Fueron pasando los años y David se operó. La forma de pensar y de sentir de Olga cambió. Una noche soñó con su padre que le mostraba un pequeño espejo de tocador, que era de su abuela. En el espejo se podían ver letras, pero ella no podía leerlas. Se despertó de un sobresalto, con el corazón en la boca latiendo muy fuerte. Se levantó y fue corriendo al desván, donde todavía había una caja de las muchas mudanzas que habían hecho. Pero por casualidades nunca habían abierto. En la caja se podía leer : «Cosas de antaño». Abrió la caja rápidamente, buscó el espejo, sacó una cajita de música de su tía Olga ( de ahí su nombre), una pareja de candelabros de su abuela materna, que les regalo el día de su boda. No les gustaban, pero estaban en la caja de los cuales ni se acordaba. Había muchos papeles de periódicos, pero ni rastro del espejo de tocador. «No puede ser», se enfadaba consigo misma. Cuando frustrada iba bajando las escaleras del desván, le vino a la memoria al día de su llegada del hospital con su pequeña. Cuando se tomó un baño al llegar y secarse el pelo con el secador, lo vio en el cajón donde se guardan sus cosas de higiene íntima. Fue al baño casi volando e intentando no hacer ruido para no despertar a nadie. Abrió el cajón y empezó a sacar, compresas, tapones, salvaslip, algodones y no lo veía ¿tan hondo era el cajón? De pronto notó algo duro y frío. Sintió un calor inmenso por todo el cuerpo, estaba aquí: ¿Quería verlo? ¿Quería saber si había algún mensaje para ella? Pensó en olvidarlo, pero... Por fin lo sacó del cajón. Se preguntaba cómo había llegado el espejo a ese cajón de ese baño. Eso, ahora, era lo de menos ¿quería saber? Lo pensó muchas veces, lo tenía en sus manos, pero con los ojos cerrados por su incertidumbre. Respiró hondo y abrió los ojos. Nada, no había nada escrito, lo miró por todas partes, incluso cogió una linterna de su hijo mayor por si había algún mensaje y no se pudiera ver con la luz del baño. Pero nada. Con pena y abatida se fue a dormir. Por la mañana, cuando todos se despertaron, vieron el desorden del baño y el pequeño espejo de tocador en el lavabo, como olvidado, como tirado, como si nadie lo quisiera. Entonces su querido, pero a la vez despistado David le dijo:

¿Qué hace este espejo aquí? Te lo guardé en tu cajón, cuando la última mudanza. Llevaba una nota escrita.

Olga le gritó :

¿Qué decía, dónde está la nota?

La guardé en la estantería de arriba, para que no se perdiera la metí en el bote de las cosas que encontramos.
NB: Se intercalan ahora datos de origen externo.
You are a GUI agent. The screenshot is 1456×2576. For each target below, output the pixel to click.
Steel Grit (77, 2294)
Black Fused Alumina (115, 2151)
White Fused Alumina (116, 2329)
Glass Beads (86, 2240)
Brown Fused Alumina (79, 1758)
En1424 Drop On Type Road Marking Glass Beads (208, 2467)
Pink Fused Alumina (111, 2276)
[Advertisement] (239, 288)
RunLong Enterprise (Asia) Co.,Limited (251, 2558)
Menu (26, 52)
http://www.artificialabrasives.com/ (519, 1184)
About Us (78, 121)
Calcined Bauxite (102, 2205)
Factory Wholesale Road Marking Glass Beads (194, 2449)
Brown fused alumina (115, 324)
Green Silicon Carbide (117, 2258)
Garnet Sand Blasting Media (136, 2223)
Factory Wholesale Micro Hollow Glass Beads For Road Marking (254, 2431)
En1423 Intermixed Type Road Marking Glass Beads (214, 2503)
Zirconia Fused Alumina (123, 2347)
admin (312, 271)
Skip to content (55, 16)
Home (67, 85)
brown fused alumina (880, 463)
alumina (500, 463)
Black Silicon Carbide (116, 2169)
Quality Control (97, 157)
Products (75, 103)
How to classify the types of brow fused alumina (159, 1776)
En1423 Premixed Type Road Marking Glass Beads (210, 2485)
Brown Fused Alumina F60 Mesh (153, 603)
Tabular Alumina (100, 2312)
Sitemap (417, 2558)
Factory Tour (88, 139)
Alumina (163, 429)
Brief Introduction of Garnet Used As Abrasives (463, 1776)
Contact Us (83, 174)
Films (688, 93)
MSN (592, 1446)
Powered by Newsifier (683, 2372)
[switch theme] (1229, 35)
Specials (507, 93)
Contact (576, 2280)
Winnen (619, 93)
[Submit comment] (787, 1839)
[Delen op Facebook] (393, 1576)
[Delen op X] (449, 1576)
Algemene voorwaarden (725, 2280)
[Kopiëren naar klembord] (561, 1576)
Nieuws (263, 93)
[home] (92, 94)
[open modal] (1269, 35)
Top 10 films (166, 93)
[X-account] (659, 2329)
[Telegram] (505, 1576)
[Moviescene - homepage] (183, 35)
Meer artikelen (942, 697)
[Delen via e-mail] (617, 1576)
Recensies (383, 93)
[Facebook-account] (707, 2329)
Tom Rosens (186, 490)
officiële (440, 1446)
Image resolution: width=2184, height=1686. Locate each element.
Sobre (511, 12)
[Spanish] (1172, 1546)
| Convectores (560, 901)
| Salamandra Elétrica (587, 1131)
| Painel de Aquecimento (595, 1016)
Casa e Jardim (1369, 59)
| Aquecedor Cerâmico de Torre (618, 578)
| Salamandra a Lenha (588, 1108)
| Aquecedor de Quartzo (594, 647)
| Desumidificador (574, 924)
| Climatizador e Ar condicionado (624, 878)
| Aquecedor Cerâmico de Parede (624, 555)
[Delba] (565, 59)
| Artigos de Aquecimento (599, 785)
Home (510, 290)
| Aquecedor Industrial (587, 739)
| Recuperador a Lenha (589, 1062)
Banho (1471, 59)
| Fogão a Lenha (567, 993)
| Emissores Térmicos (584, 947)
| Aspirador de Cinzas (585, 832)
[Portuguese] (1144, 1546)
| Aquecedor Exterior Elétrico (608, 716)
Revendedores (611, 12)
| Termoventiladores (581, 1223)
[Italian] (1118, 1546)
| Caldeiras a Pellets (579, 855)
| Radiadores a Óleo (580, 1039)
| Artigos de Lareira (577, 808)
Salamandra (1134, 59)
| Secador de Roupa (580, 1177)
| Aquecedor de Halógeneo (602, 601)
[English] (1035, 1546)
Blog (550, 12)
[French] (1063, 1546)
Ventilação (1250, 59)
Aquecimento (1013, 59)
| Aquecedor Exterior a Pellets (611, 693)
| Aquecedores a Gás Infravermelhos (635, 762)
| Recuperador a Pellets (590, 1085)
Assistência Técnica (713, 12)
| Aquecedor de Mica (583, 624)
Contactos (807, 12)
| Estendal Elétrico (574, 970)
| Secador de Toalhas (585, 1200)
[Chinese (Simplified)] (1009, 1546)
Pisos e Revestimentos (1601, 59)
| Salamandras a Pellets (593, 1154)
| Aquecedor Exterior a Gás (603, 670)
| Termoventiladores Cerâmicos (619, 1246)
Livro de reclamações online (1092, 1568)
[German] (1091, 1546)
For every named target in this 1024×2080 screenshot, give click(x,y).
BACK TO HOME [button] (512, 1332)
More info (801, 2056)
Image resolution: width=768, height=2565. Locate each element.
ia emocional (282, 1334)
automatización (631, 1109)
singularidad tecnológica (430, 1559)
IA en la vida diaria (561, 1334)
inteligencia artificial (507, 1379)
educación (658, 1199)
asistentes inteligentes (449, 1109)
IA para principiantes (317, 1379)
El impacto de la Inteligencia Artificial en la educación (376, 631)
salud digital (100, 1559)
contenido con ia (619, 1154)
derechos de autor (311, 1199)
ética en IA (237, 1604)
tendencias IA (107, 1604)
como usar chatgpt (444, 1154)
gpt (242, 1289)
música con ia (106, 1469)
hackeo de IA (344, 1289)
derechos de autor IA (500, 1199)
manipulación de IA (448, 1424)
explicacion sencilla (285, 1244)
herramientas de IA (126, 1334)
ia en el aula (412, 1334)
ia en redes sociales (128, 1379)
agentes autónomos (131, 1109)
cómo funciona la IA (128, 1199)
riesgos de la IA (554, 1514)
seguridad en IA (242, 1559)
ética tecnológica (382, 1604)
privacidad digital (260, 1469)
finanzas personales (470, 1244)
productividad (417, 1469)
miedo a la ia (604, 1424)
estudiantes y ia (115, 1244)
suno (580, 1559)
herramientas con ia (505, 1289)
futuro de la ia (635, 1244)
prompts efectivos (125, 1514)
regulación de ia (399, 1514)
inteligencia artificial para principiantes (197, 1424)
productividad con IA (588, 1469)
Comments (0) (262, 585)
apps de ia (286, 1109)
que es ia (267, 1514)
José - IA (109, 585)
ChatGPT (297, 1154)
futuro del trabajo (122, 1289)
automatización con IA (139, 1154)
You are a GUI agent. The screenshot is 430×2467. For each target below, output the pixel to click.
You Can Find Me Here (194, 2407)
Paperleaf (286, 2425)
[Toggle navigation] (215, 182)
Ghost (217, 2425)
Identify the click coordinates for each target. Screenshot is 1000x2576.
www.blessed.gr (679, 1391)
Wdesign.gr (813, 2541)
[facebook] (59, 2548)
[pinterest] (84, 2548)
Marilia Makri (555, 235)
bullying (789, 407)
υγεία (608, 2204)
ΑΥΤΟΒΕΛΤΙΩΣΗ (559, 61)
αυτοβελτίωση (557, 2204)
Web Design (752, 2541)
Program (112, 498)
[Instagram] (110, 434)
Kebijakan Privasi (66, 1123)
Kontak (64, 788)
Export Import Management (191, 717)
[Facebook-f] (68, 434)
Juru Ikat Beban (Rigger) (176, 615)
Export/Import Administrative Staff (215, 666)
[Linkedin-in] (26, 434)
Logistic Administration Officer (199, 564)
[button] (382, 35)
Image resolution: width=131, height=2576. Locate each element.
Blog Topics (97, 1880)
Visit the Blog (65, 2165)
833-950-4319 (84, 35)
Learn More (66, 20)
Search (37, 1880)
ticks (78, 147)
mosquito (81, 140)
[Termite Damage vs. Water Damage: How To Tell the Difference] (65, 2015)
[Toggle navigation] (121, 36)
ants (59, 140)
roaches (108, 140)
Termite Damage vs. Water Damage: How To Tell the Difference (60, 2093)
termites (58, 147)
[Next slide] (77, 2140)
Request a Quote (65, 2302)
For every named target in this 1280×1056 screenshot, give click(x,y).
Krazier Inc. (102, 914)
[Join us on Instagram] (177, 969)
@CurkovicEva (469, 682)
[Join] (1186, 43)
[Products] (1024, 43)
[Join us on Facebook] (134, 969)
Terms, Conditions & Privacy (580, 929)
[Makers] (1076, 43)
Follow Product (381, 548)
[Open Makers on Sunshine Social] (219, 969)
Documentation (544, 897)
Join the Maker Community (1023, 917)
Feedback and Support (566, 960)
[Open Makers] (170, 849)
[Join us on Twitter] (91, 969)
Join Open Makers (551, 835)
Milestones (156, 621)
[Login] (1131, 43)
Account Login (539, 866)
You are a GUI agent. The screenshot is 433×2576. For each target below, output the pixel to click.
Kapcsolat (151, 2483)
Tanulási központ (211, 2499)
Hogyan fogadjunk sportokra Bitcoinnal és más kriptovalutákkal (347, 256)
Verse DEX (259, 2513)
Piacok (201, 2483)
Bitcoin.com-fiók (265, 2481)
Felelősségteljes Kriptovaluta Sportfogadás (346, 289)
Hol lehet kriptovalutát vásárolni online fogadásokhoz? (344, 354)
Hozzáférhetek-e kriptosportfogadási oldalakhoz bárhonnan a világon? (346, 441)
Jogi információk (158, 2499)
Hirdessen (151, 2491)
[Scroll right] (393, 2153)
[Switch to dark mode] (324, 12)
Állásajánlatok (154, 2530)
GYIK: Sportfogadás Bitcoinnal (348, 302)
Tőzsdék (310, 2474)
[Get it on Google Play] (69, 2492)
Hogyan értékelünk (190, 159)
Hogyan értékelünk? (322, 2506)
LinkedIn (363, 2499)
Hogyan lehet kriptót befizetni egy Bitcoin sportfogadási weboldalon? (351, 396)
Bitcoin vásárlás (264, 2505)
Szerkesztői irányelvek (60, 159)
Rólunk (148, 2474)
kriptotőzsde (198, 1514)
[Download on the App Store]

¡David! —gritó Olga—. Dame la nota, por Dios.

David se la dio y Olga lloró de alegría. En la nota se podía leer:

“Nunca te abandoné, cuando estés en tus peores momentos siempre estaré. Papá.”

Desde ese momento el espejo de tocador se convirtió en una reliquia. A partir de ahí coleccionó espejos de tocador para sus hijos y a todos le escribía algún mensaje o vivencia personal.